So, should we be afraid to live in a world where anyone can afford the equipment to manufacture a gun in his or her basement? I hope not—because that’s the world we live in now. Guns are comparatively simple devices. In fact, plenty of custom firearms are manufactured today using equipment that wouldn’t be out of place in a basement.
The utility of 3D printed guns isn’t so much that they make the technology of firearms available to anyone. That’s really been the case for centuries. The utility is that it demonstrates that fact in a way that resonates with the “progressive elite” especially those in the old line media, that they were blind to otherwise.
They may never have operated a drill press; they may never have filed a washer to make a shim of the right thickness; they may never have ground a screwdriver blade to the proper size and shape for the task at hand. But, they have operated a printer.

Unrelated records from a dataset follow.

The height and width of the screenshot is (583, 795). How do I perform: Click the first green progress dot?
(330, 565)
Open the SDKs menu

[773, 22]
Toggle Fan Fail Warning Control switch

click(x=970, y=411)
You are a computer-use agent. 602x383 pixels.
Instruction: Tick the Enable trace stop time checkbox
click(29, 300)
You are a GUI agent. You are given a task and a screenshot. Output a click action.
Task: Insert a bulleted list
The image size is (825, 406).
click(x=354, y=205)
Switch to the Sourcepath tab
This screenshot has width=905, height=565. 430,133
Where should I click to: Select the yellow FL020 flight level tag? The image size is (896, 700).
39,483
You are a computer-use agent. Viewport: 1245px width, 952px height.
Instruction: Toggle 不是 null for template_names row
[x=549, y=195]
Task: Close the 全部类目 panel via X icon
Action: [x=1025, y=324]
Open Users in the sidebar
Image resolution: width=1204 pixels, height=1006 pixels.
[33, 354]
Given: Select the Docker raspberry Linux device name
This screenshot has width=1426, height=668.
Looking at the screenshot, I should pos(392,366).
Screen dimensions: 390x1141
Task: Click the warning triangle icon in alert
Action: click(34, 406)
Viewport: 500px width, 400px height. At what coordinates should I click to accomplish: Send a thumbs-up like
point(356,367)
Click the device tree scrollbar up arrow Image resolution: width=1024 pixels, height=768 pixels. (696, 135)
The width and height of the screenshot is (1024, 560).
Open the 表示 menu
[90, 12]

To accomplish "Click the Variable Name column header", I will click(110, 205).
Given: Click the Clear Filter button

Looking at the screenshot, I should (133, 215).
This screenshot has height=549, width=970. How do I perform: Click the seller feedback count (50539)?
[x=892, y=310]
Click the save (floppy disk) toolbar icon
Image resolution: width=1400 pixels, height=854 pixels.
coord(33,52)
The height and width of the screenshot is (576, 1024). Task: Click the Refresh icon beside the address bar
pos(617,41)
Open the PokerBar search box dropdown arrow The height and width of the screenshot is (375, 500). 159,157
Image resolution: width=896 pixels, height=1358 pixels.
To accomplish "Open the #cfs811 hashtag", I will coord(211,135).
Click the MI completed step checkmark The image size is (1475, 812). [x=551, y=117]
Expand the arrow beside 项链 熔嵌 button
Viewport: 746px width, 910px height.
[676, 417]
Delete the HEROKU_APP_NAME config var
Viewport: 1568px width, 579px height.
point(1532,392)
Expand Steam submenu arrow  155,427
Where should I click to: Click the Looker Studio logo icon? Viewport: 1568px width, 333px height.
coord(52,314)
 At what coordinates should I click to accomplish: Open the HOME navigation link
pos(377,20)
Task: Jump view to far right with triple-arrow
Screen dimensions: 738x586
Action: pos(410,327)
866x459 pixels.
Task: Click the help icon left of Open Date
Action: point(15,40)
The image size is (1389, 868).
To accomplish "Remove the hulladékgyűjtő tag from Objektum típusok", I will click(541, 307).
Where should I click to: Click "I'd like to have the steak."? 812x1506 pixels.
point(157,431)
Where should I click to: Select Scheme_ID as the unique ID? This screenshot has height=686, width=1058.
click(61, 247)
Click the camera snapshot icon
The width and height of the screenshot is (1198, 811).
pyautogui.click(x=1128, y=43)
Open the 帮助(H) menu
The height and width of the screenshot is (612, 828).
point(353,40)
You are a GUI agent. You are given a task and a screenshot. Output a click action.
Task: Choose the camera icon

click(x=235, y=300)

So when someone talks about 3D-printed guns, it comes as a revelation. A “road to Damascus” moment. They understand that it would be possible for them, and almost anyone, to set up a relatively simple machine and hit the “print” button.
They ignored the Pakistan shops in Darra Adam Khel. They ignored the thriving underground Philippine gun industry, the percentage of homemade guns in the District of Columbia, and the Brazilian workshop submachine guns. Yet they find a 3D printed single-shot pistol terrifying.
Ultimately, though, this is a good thing because it brings them a bit closer to understanding the reality beyond their “progressive” theories. Some progressives have actually been known to mature out of progressivism. The more who do, the more we have a chance to escape the devastating consequences of willfully ignorant policy makers.
©2014 by Dean Weingarten: Permission to share is granted when this notice is included.